If you can't do that then you could give all components a pointer to a 'junction object' (which is "entity" if you like) that contains pointers to all the components for that entity, that way looking up a healthComponent from a collisionComponent could be done like this: 


collisionComp->entity->healthComp;

Where entity was a pointer to a struct that had a pointer to every possible component (most would be null perhaps):


struct Entity {
  CollisionComponent * collisionComp;
  HealthComponent * healthComp;
  // etc
}

This gives you constant-time access to related components and avoids scanning a pool of components for one with a matching entity ID (which is a linear-time operation)

In general, there are a number of issues glossed over in most presentations about ECS: how do you keep things efficient over the long run is an important item usually ignored.  Given that most ECS implementations focus on sparse arrays, this means that as components are added removed, your contiguous nature of things slows down as you are finding.  For my work this was unacceptable due to targeting 16+ core machines with millions of entities.

The largest question I ended up asking myself is "are sparse arrays worth it?"  Overall with millions of entities, nope, they were not worth it in most cases.  Now, let me clarify this, I'm not saying you don't *pack* things when you delete entities, what I'm saying is you don't maintain individual component sparsity.  Or another way of stating it is that each entity is associated with a single index value and that index value is used in each of the component arrays rather than going through a secondary index into a sparse array.  So, a single entity may have unused components in the arrays, in a typical use case for a large simulation like I was testing with, I was wasting a bit less than 1MB for ~1 million entities that took nearly 12MB's, oh the pain....  More importantly though, 99% of all entities were fully contiguous in memory both read and write components were also fully contiguous and my cache hit rates dropped by 80+% with 32 cores.

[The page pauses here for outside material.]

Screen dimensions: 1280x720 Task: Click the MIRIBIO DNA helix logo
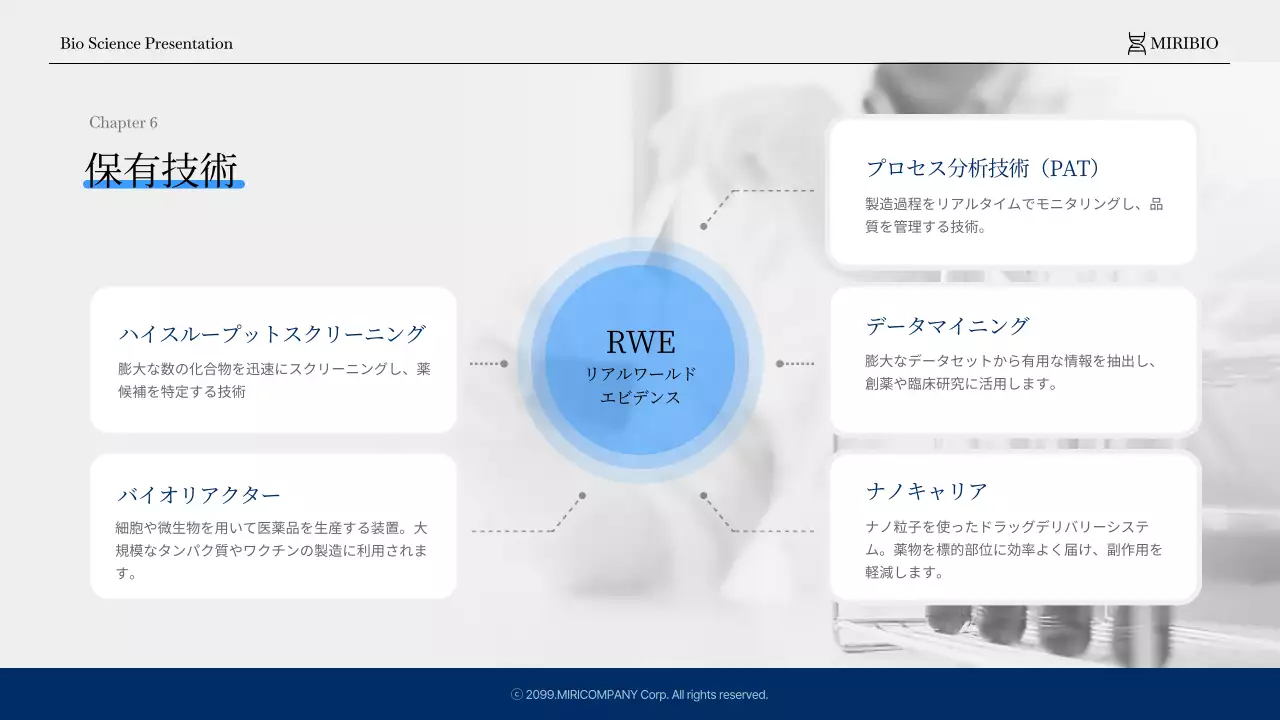1135,43

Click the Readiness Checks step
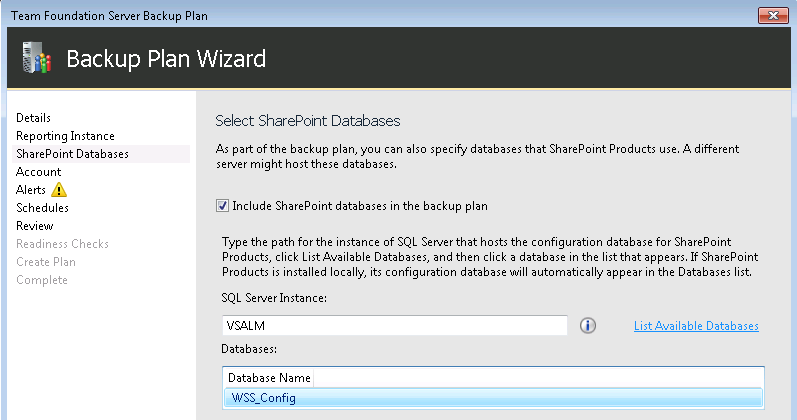(x=62, y=244)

So, ask yourself, is 1Mb of memory worth removing 80+% of all cache misses caused by the eventual disorganized nature of sparse arrays?  Again, in my case: Hell yes it is worth it!  I did eventually end up regaining much of that wasted memory back but it was by starting with the synchronized flat array preference and only using sparse arrays in the very few cases where it made sense such as a camera component that was much of the 1Mb since it was fairly large and a waste for 99+% of all entities.

At this point you can keep expanding to solve further issues.  A problem I ended up having, and seems fairly common,  was that as the simulation expanded I ended up primarily with 4 typical groupings: ground unit, flying unit, projectile, decoration.  Basically they all shared the same components except one but that was the cause of most cache misses by that time.  This is where I ended up extending the system to use what some ECS systems call "groups" or "archetypes".  That's fairly detailed work at that point so I'll leave that to you to research or ask about specifically, generally speaking it is a fairly easy answer to the later problems which once again avoids needing per component sparsity.

Overall though, should you be concerned with cache misses?  Sure, if you plan on thousands or more entities.  Should you be using sparse arrays?  Depends, are you after the performance or the compact representation?  Can you get the best of both worlds?  To a degree but as with most things it becomes a case of diminishing returns and it is easy to go to far and end up with an over engineered solution which actually ends up detrimental to the actual goals.